In the days following the tragedy, I had received an unbelievable number of emails and text messages offering sympathy, thoughts, criticism, and prayers. One stood out from the rest. It was an anonymous email from a gentleman that identified himself as a member of our paddle club and a detective with the County Sherriff. He was thanking me for postponing my paddle and in turn, asked that I cancel it. I didn't want to be told what to do because of someone else's mistake. I canceled the paddle a few days later knowing that if I went through with it, I would simply be rubbing salt into a big wound.
A couple of days after I canceled the paddle, I received another email from my anonymous club member that thanked me for my cooperation. He told me that the case was about to be closed and that the official determination was that “...a series of poor decisions resulted in death.” He went on in his email to describe the situation and some conditions of the incident.
“The survivor was in his mid-50s, a former rescue swimmer in the United States Navy. The victim was in his late 60s and a veteran of Viet Nam. Both men are experienced kayakers and had paddled in the current conditions in the past. Both men were wearing wet-suits and, told by the survivor, because of the air that they trapped in the suit they did not wear life jackets. The victim at the time of his death had flipped his boat trying to exit the vessel and swept under a shelf of ice.”

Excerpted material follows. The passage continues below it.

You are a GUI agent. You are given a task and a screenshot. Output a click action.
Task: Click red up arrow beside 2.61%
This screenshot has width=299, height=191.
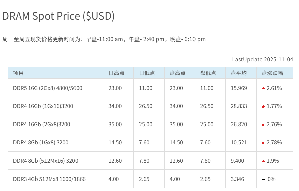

The survivor was successful in exiting his boat onto an ice shelf. Once he noticed his friend was missing, he began looking for him in the water before going to a nearby home to call 911. The survivor was later treated for exposure and hypothermia.
The detective went on in the email to inform me of their suspicions in what led up to that day. They felt that the survivor, being a member of the paddle club, had “stalked” our event calendar looking for paddles but did not want to take part in the paddle as a member of the group. In this circumstance, the men saw the Ice Paddle on the calendar and made their plans to paddle the same stretch of river at nearly the same time. The scheduled paddle time was 1:00 and they took to the water at approximately 12:30. Having not signed up for the planned paddle the men were not aware of any comments, updates, or the postponement that had been posted to the paddle.
Because our sport is inherently dangerous as it is, we need to keep our abilities in sight when we push the envelope. Over estimating our skills, and underestimating our environment, are primary causes of paddle accidents and fatalities. Push the envelope, don’t rip it open, and learn as you go. Paddle safe, enjoy nature, and always wear your life jacket so you can return to paddle again.